Créé par Neal Stephenson dans son roman de science-fiction Le Samouraï virtuel, publié en 1992, le terme de métavers fait son grand retour depuis l’annonce de Meta à l’automne 2021, Mark Zuckerberg étant décidé à investir massivement dans les mondes virtuels.

Cet univers, pour l’instant largement fantasmé, sera-t-il le levier d’une rupture anthropologique, ou restera-t-il un discours total visant à promouvoir une série d’investissements dont les effets seront, au mieux, le prolongement des développements récents des cultures digitales ?

Les débats actuels portent sur le caractère effectif de la transformation annoncée et sur sa possible réalisation ; à l’instar de chaque bulle spéculative récente (voiture autonome, voyage spatial, singularité technologique ou technosolutionniste vert pour nommer les opérations en cours et récentes de l’économie). Et comme pour ces dernières, les imaginaires sont le terrain sur lequel une part importante de la création d’un marché potentiel se joue via un processus de création d’attentes et de vraisemblance. En témoignent les récentes publicités dans les gares françaises de l’entreprise Meta illustrant sous une forme idéalisée un futur positif du métavers pour différentes situations à forte valeur sociale (apprendre la médecine, étudier l’histoire…)

Quels imaginaires ?

Chercher à comprendre les imaginaires traitant des métavers au sein de la culture populaire et en particulier la science-fiction (films, séries, bandes dessinées, comics, animé, mangé, jeux vidéo, œuvres d’art numériques et mèmes), se révèle à ce titre particulièrement important pour clarifier les débats en cours et espérer élaborer un narratif pacifié.

= = = = =

Consignes:
1. Répondez à ces questions sur le texte consacré au métavers :
(a) Dans quel roman et en quelle année le terme de métavers a-t-il été créé ?
(b) Où ont été affichées les récentes publicités de l'entreprise Meta ?
(c) Quelles situations ces publicités donnent-elles en exemple ?
2. Recopiez, s'il vous plaît, le passage du texte sur le métavers qui commence à « Cet univers, pour » et s'arrête après « cultures digitales ? », en substituant « espace » à « univers ».
3. Prolongez le texte sur le métavers à partir de sa dernière phrase.

(Entrées tirées d'un jeu de données)
= = = = =

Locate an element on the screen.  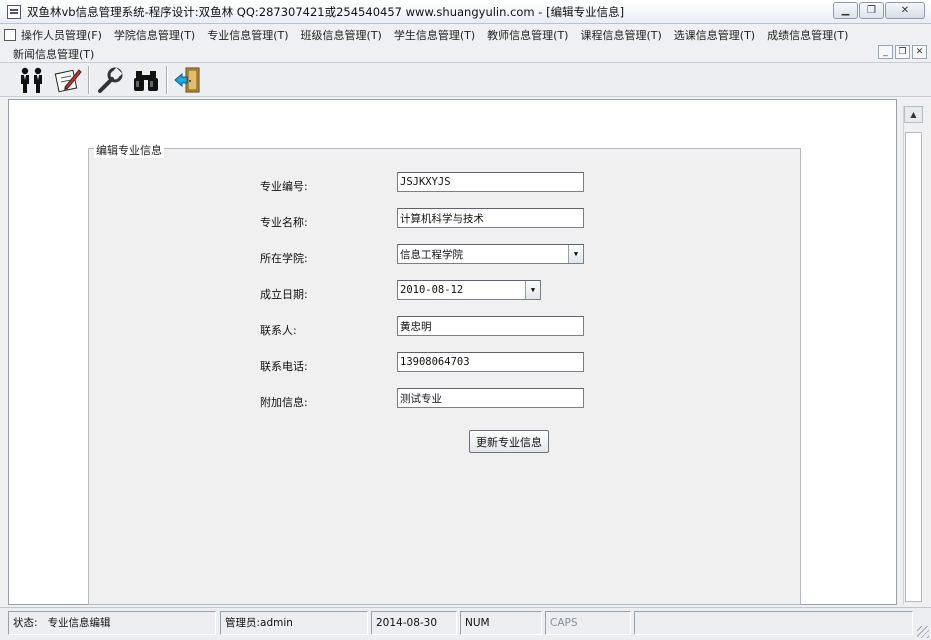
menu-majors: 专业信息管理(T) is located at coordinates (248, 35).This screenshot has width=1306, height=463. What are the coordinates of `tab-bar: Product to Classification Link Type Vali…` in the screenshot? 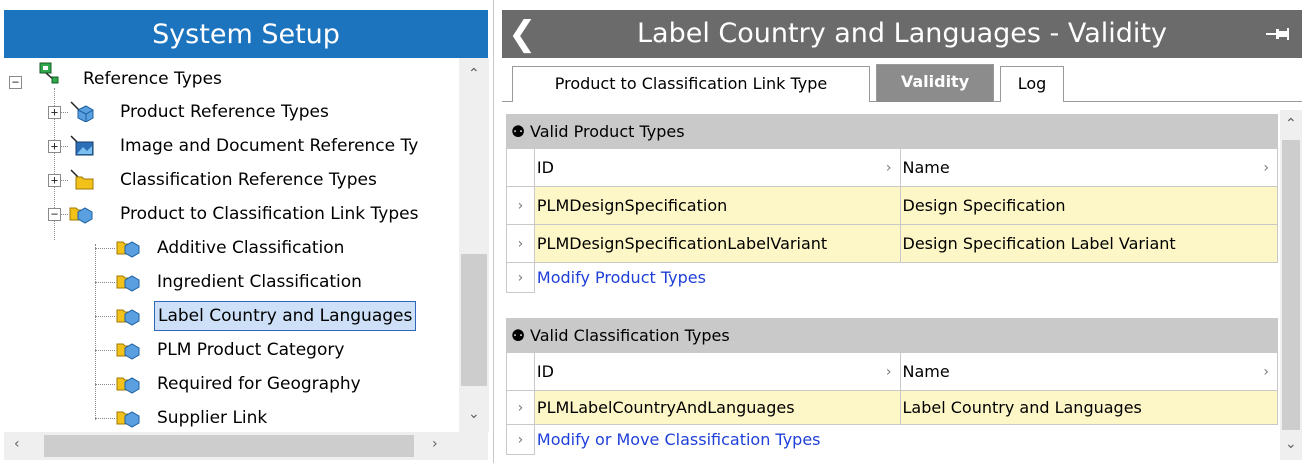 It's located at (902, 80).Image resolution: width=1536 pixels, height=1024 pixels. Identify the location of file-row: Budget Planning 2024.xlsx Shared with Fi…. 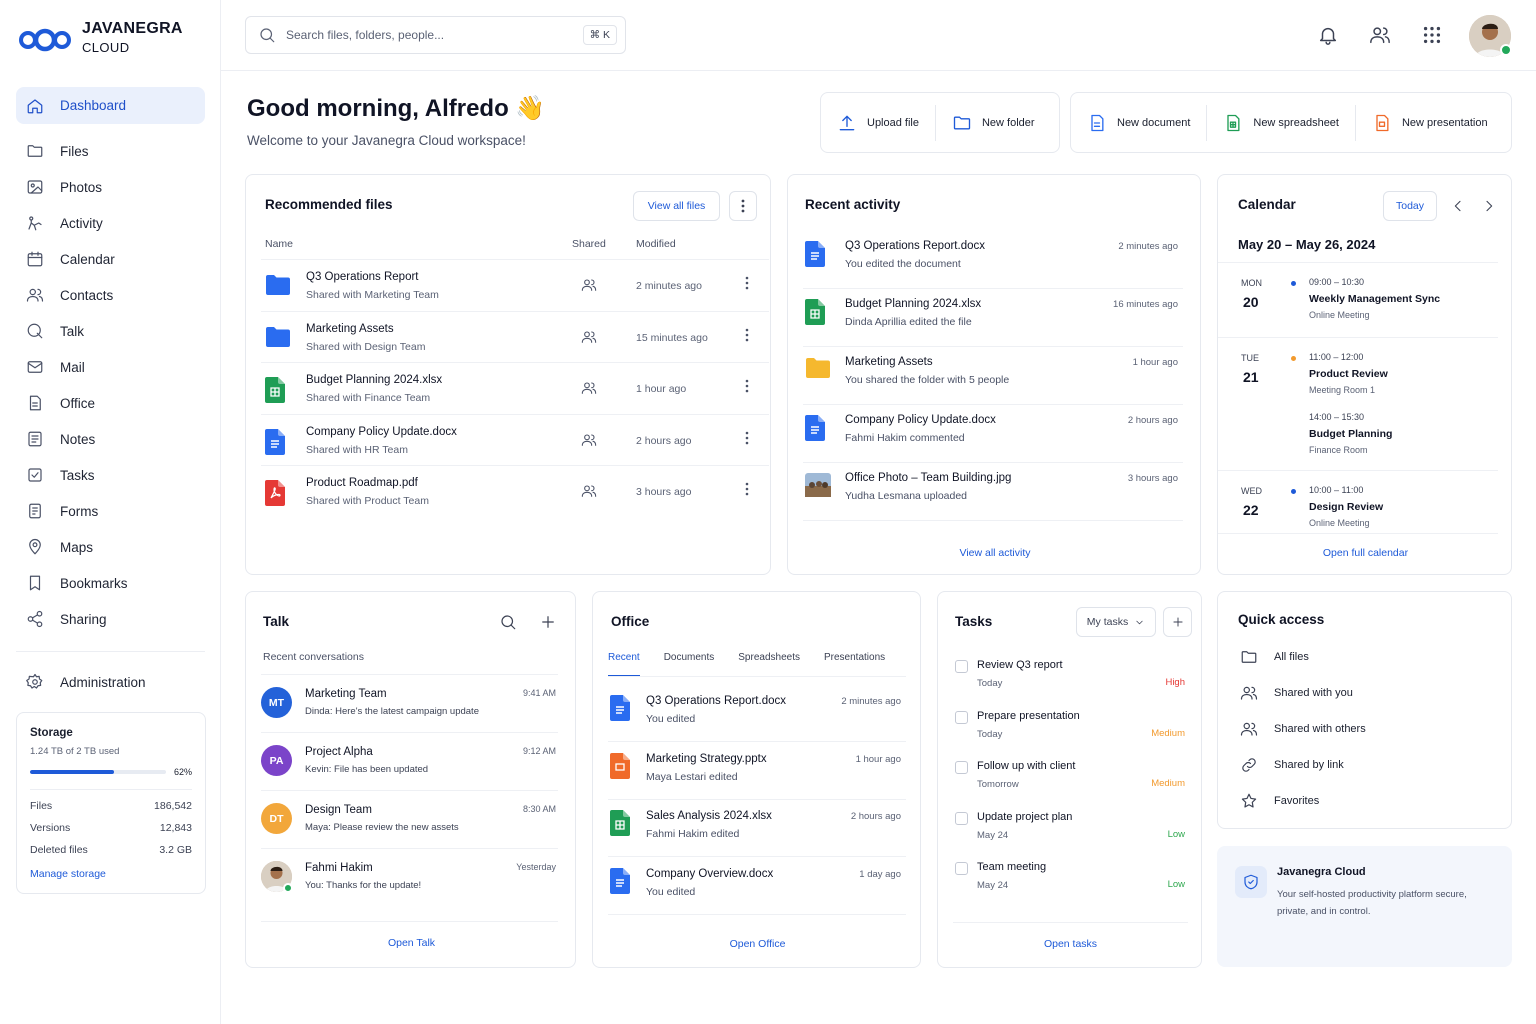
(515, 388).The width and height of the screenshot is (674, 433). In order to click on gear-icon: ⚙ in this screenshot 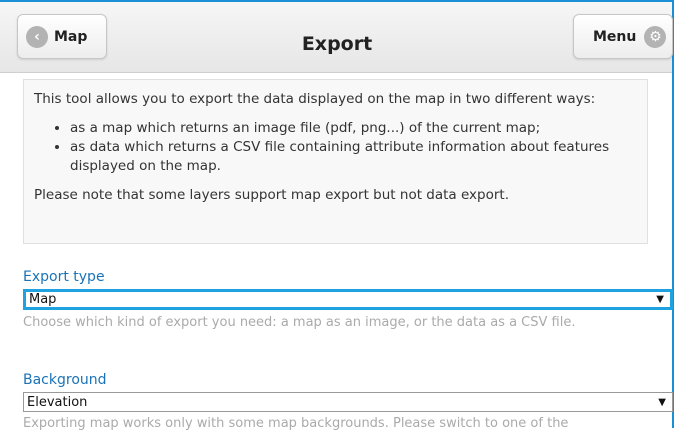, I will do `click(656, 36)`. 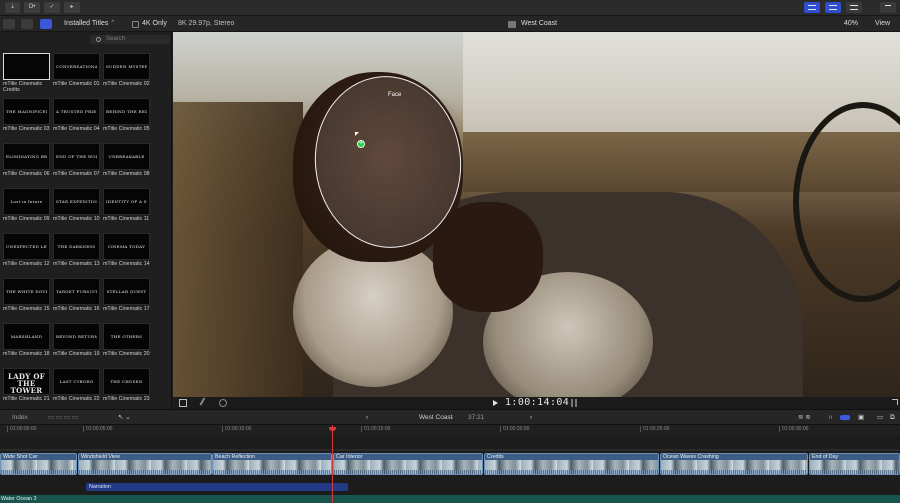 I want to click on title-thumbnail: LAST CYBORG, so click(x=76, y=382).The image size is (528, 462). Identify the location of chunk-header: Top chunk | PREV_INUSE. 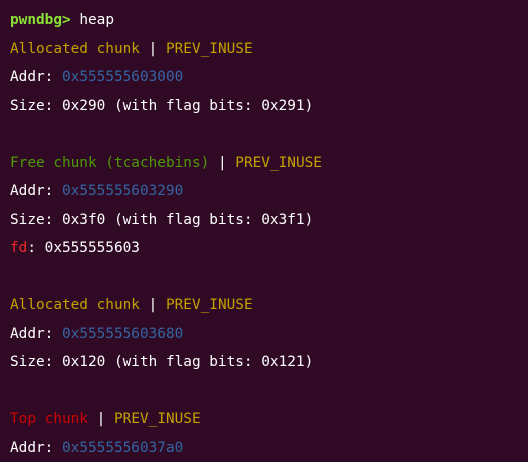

= = = = =

Réponses par consigne:
1.
(a) Dans *Le Samouraï virtuel*, publié en 1992.
(b) Dans les gares françaises.
(c) Apprendre la médecine et étudier l'histoire.

2.
Cet espace, pour l’instant largement fantasmé, sera-t-il le levier d’une rupture anthropologique, ou restera-t-il un discours total visant à promouvoir une série d’investissements dont les effets seront, au mieux, le prolongement des développements récents des cultures digitales ?

3.
À cette fin, nous avons tenté de comprendre quelles sont les représentations disponibles de cet objet dont les usages et le périmètre sont encore très flous dans la réalité. De Ready Player One à La Matrix en passant par des sources plus artistiques telles qu’Hyper-reality, nous faisons l’hypothèse qu’en l’absence d’une existence formelle des métavers, ce sont les imaginaires qui structurent les visions sociales des possibles consommateurs, mais aussi des concepteurs eux-mêmes, impactant ainsi les développements à venir comme source et comme levier pour promouvoir des narratifs privilégiés par les acteurs en présence.

Quand la réalité rattrape la fiction

Premier élément de preuve : les imaginaires ne sont pas neutres, ils présentent des formes de constance qui balisent un territoire particulièrement limité.

Prenons la couleur du métavers. En identifiant des dizaines de milliers de photos rendues disponibles sur des sites dédiés aux arts visuels (de Artstation à Pinterest) puis en procédant à une analyse de type UMAP afin de classer les photos par couleur, on découvre ainsi que le bleu et le violet sont très majoritaires. Et ceci malgré le fait que rien dans les enjeux d’usage ou techniques réels ne viennent justifier ces couleurs.

Cartographie d’une dizaine de milliers de photos liées au metavers et agrégation par proximité colorielle.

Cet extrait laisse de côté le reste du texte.